Task details:
Your task is to print the listing exactly as it stands.
(Information given)
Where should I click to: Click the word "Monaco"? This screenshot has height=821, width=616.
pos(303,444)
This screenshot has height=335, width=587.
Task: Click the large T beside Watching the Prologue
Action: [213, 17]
(End Information given)
Task response:
Where should I click to: Click the word "Monaco"? This screenshot has height=821, width=616.
pos(303,444)
This screenshot has height=335, width=587.
Task: Click the large T beside Watching the Prologue
Action: [213, 17]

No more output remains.